The Three gasped as one. “This is the future,” the First Emperor said. “This is what I have seen and why we are here. Now, listen to me carefully. For many years to come, the Middle Kingdom will rule supreme. The kingdom will divide, then divide again. Invasions will follow, and at times barbarians will sit on my throne, but we will control them—never them us. The great Sea of China will salt every river.” He pointed to the scene carved within the Tusk. “Until this.” He paused to allow his listeners a moment to take in his words. Then, he repeated himself. “Until this.” He glanced at the dancing figures. “This is the Age of White Birds on Water. It will be the beginning of the darkness. The onset of China's decline into chaos. With the arrival of the White Birds on Water your challenge begins—your families' challenge begins.”

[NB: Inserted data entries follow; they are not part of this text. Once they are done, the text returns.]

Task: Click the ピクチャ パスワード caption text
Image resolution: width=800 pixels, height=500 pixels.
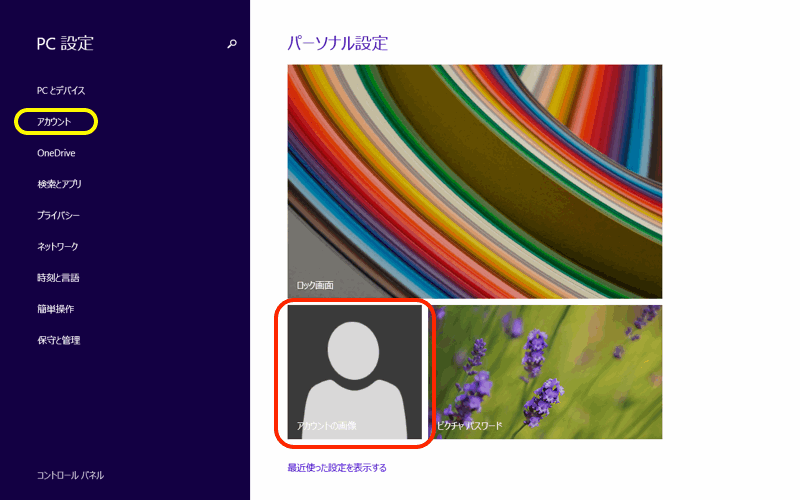Action: [469, 426]
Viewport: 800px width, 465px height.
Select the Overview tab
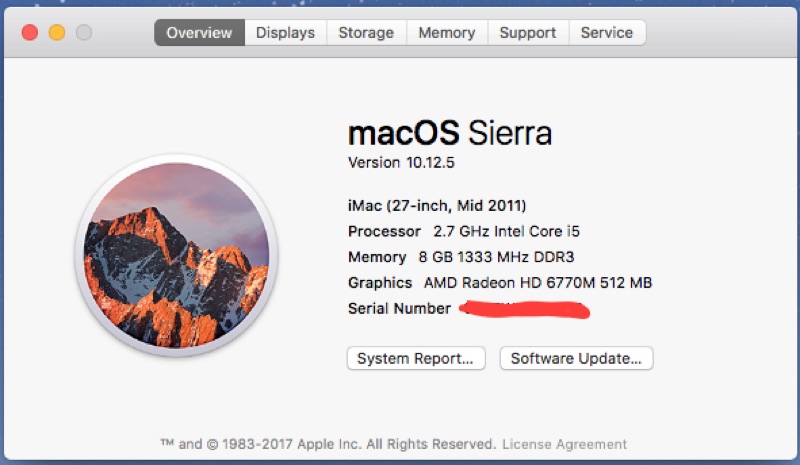[199, 33]
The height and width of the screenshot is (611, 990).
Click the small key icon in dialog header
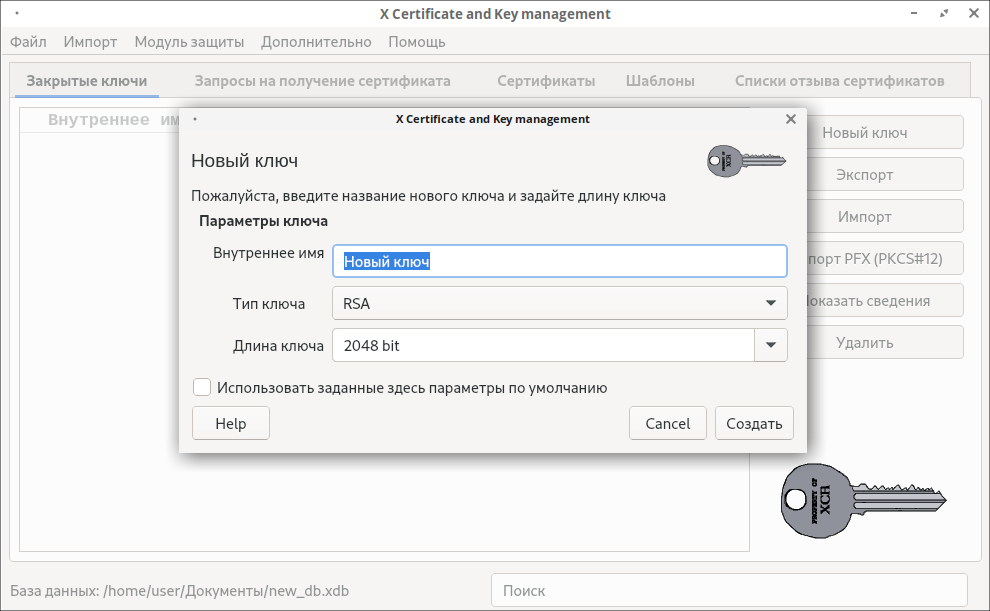(745, 160)
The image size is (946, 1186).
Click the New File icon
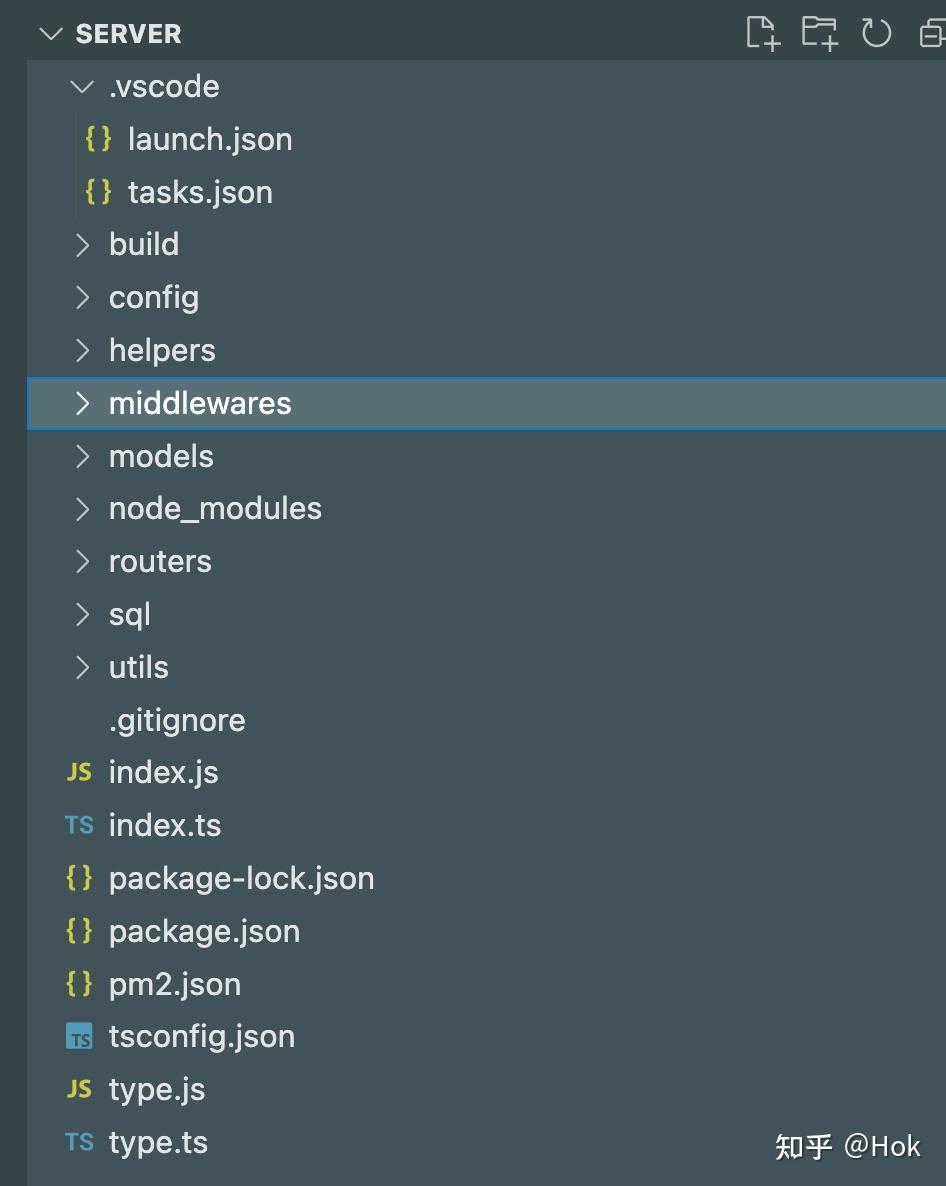(x=762, y=34)
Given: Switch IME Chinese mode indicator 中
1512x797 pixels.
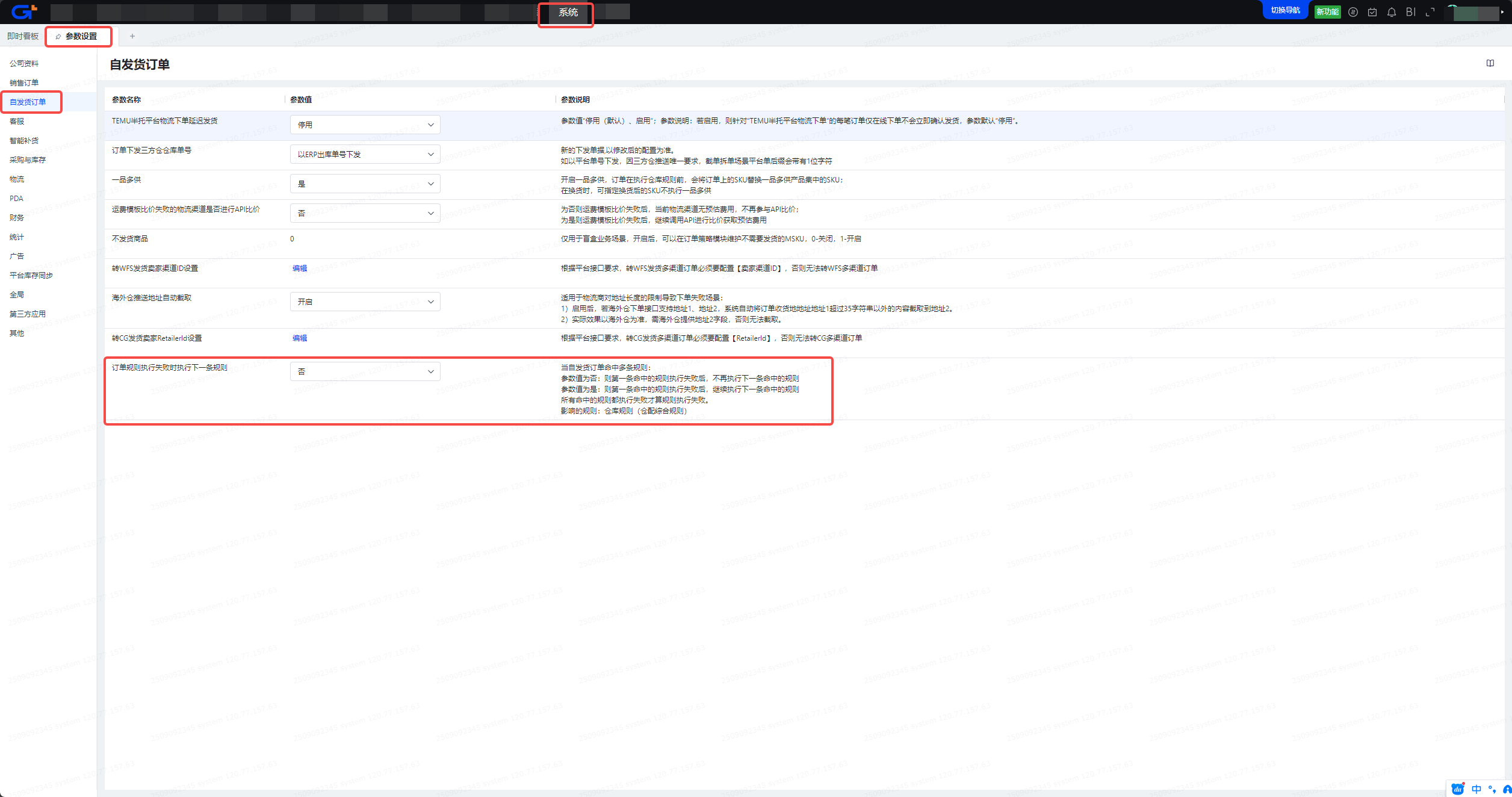Looking at the screenshot, I should (x=1476, y=789).
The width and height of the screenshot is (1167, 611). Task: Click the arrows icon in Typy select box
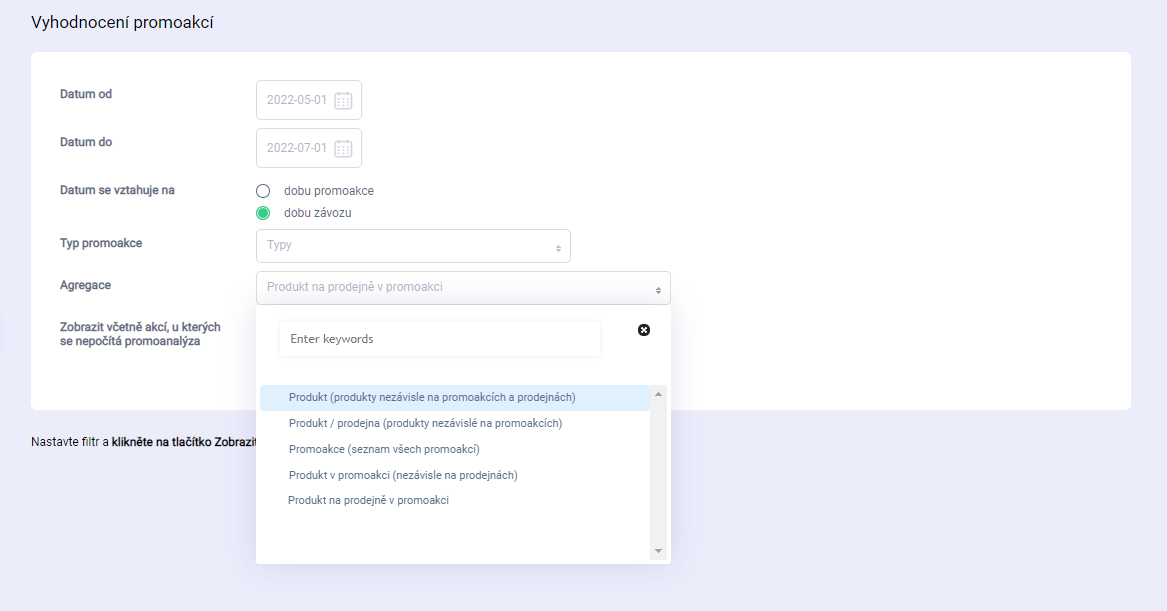559,247
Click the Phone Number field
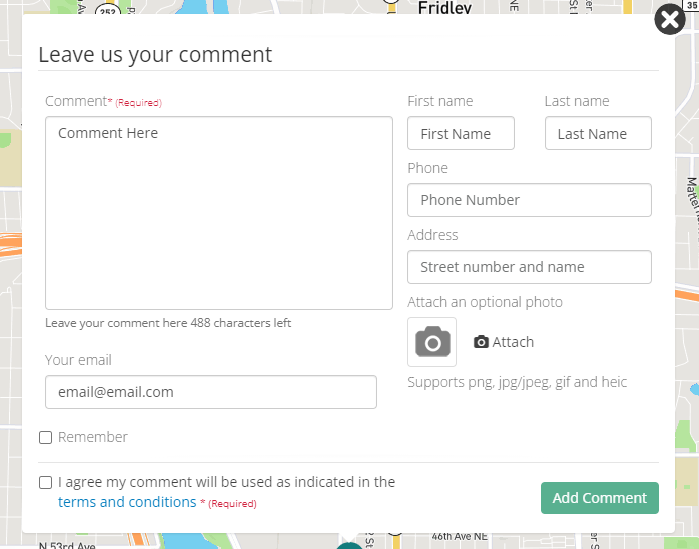 click(529, 200)
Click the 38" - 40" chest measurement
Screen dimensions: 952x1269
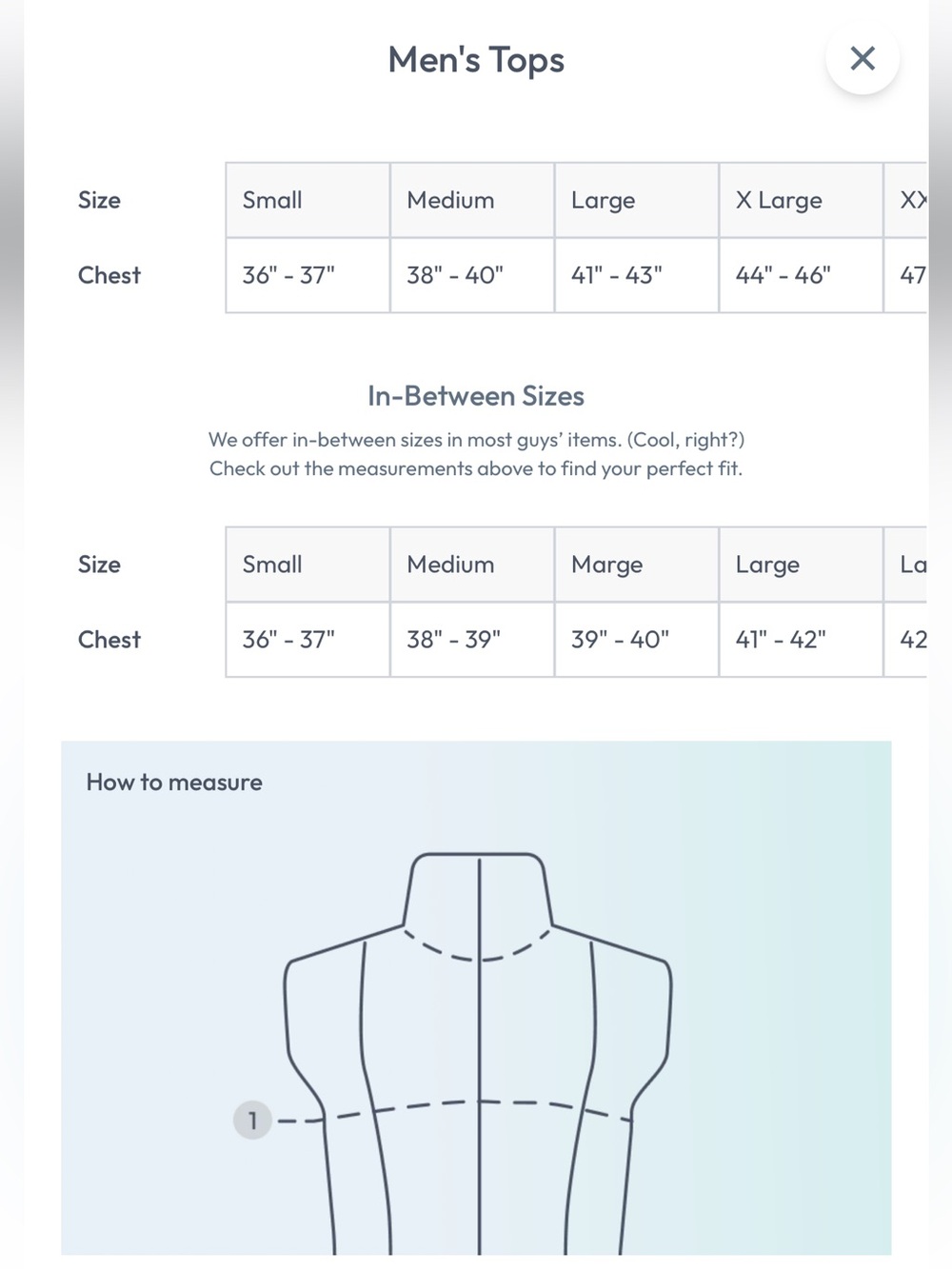[472, 275]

He scraped the long, yellowed nail of his baby finger along the Tusk's length, from the blood-filled pool, past the unmarked middle pool, to the far end. He rubbed the surface there. “The Age of White Birds on Water begins the darkness.” Then he tapped the ivory sharply and two large panels slid to the frozen ground. Behind the panels
was a vista of great structures on the far side of a bend in a river. Structures in shape and design the likes of which had never been seen. Some shot straight up and then curved, others were wide at the base and then rose in two towers, while others seemed to balance magically on almost invisible pedestals. “This is the Age of the Seventy Pagodas. It signifies the end of the darkness, the rebirth.” He looked at his Chosen Three. They did not meet his eye.